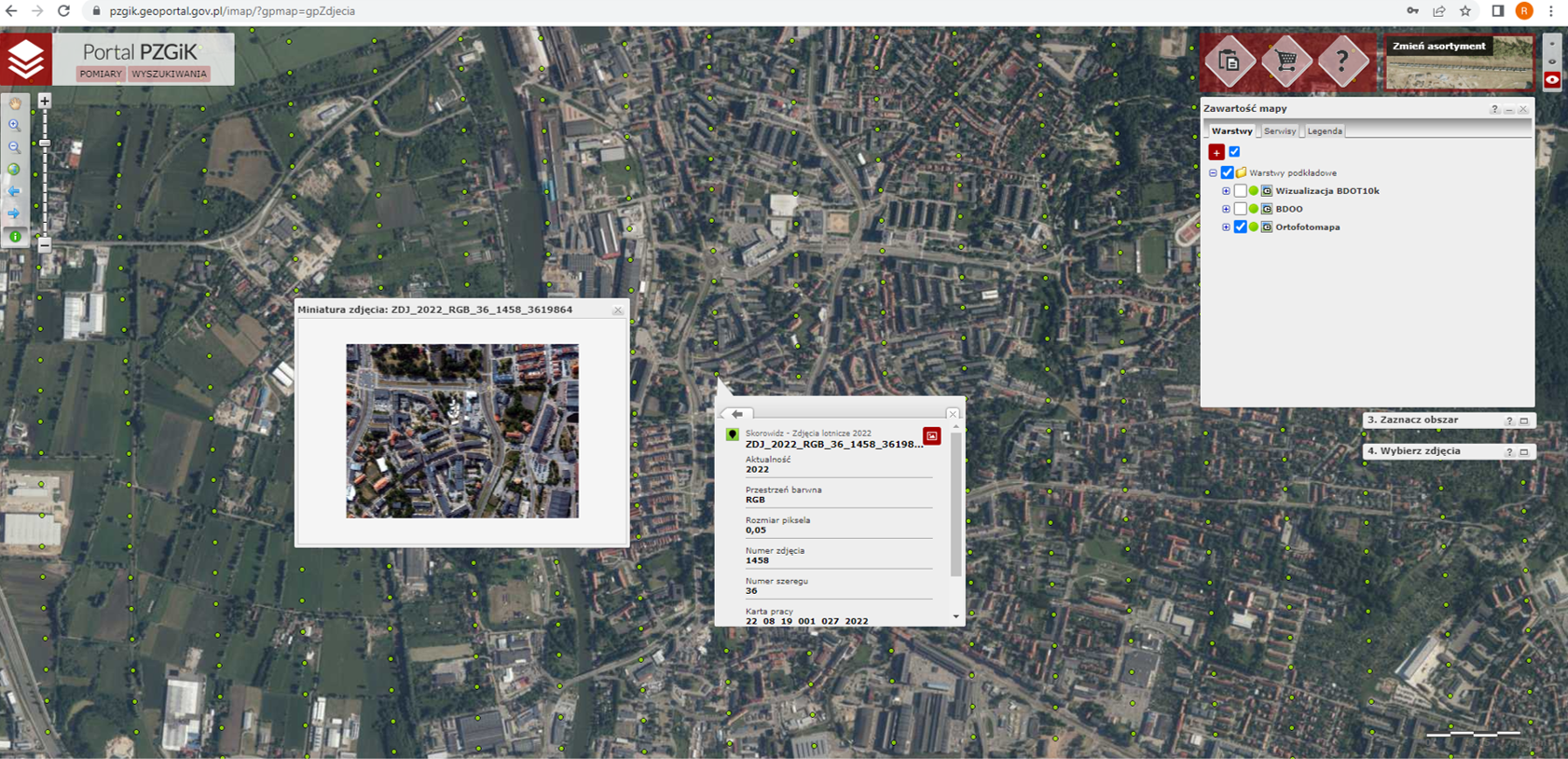The width and height of the screenshot is (1568, 759).
Task: Select the pan hand tool
Action: (14, 104)
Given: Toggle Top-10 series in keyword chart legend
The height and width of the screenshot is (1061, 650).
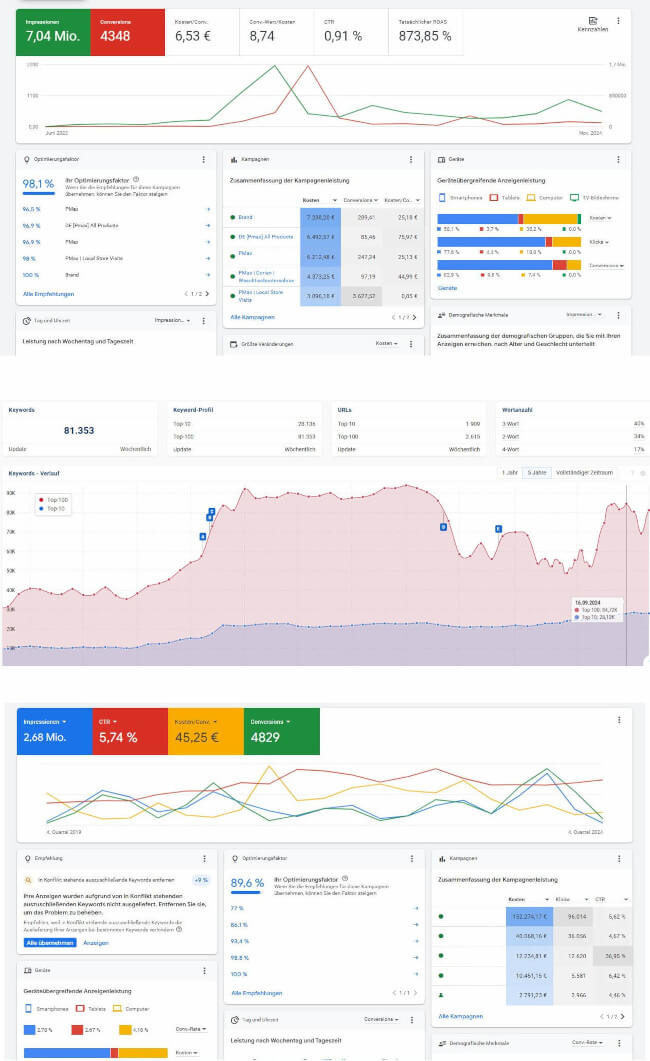Looking at the screenshot, I should click(51, 508).
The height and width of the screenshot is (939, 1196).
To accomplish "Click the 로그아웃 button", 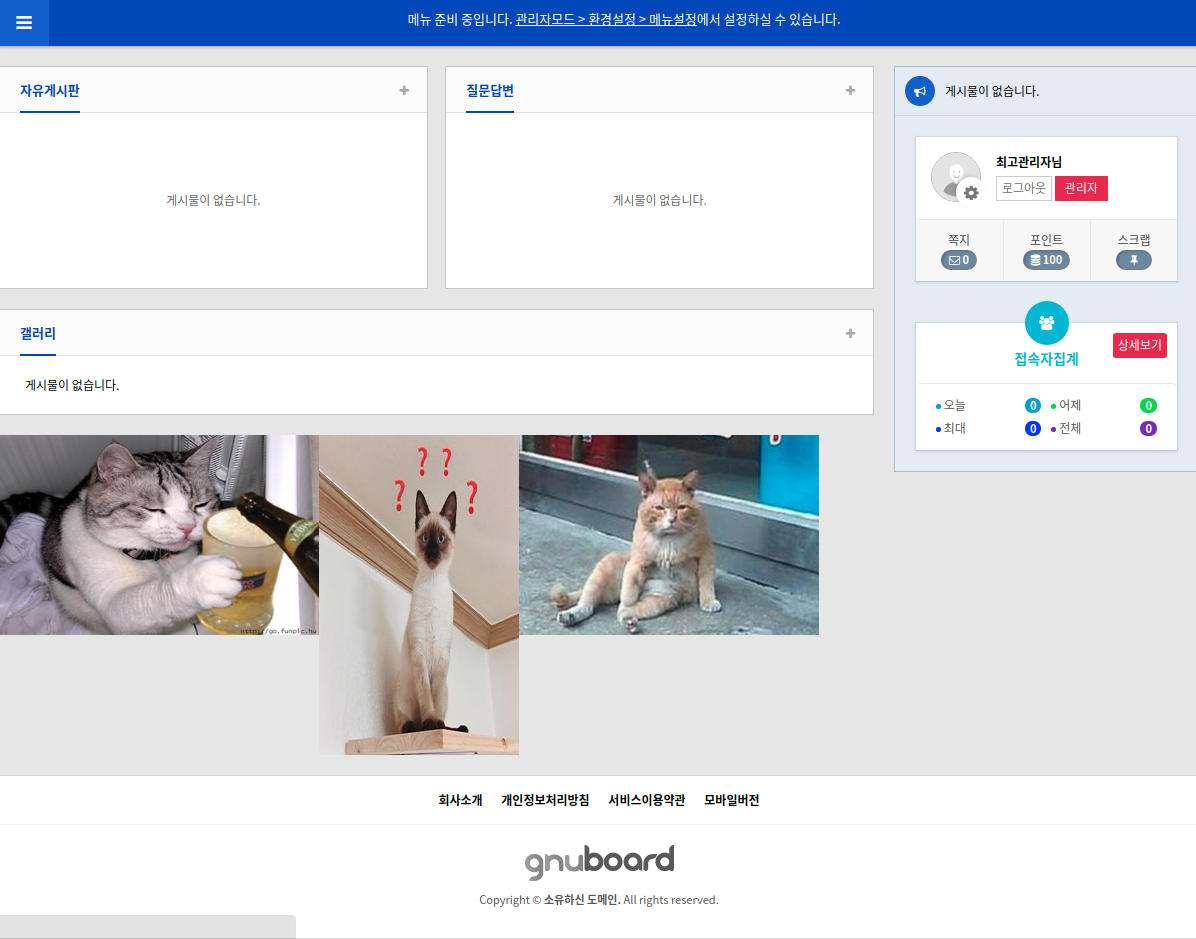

========================

Return every one of the records above word for word, leaving out the pictures.

The width and height of the screenshot is (1568, 759).
Task: Select the pan hand tool
Action: (14, 104)
Given: Toggle Top-10 series in keyword chart legend
The height and width of the screenshot is (1061, 650).
Looking at the screenshot, I should click(51, 508).
The height and width of the screenshot is (939, 1196).
To accomplish "Click the 로그아웃 button", 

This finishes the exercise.